Uma das demonstrações mais avançadas desse potencial foi anunciada pela Moderna em dezembro. Em parceria com a MSD, o laboratório divulgou os resultados positivos de uma vacina terapêutica para o melanoma, câncer de pele mais letal. Os dados da segunda, e penúltima, fase dos testes clínicos mostraram que a dose proporcionou uma redução da recorrência do tumor ou de morte pela doença de 44% entre os pacientes.

 

Os laboratórios pretendem conversar com as agências reguladoras para dar início à fase 3 dos testes clínicos, última etapa antes de uma possível aprovação, ainda neste ano.

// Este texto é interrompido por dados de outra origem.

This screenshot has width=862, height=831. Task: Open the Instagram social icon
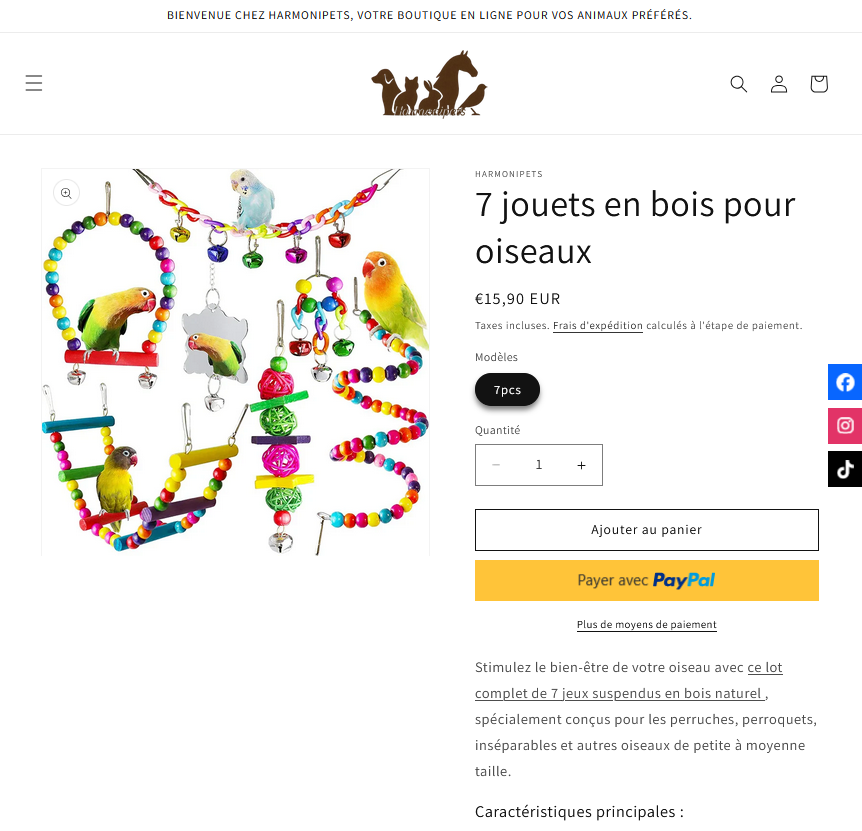[x=845, y=425]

Em fevereiro, a vacina recebeu da Food and Drug Administration (FDA), agência reguladora dos Estados Unidos, o status de “terapia inovadora”. Na prática, o título reconhece o potencial da tecnologia e dá prioridade para a avaliação da vacina depois que os laboratórios solicitarem o sinal verde à agência.

 

Investimento é desafio

Também em entrevista ao The Guardian, especialistas pontuaram que é preciso manter os investimentos direcionados para a ciência nos últimos três anos para que se alcance o desenvolvimento do RNA mensageiro, e de outras vacinas, almejado no momento.

 

O diretor do Grupo de Vacinas da Universidade de Oxford e presidente do Comitê Conjunto de Vacinação e Imunização do Reino Unido (JCVI, da sigla em inglês), professor Andrew Pollard, apontou que a grande questão é “o que acontece a partir daqui”.

 

Ele comparou, por exemplo, o investimento que países estão dispostos a fazer durante períodos de conflito, como na ampliação do poderio militar, com o financiamento de iniciativas combater uma pandemia

 

“As pandemias são tanto uma ameaça, se não mais, quanto uma ameaça militar, porque sabemos que elas vão acontecer com certeza de onde estamos hoje. Mas não estamos investindo nem a quantia que custaria para construir um submarino nuclear”, disse ao jornal britânico.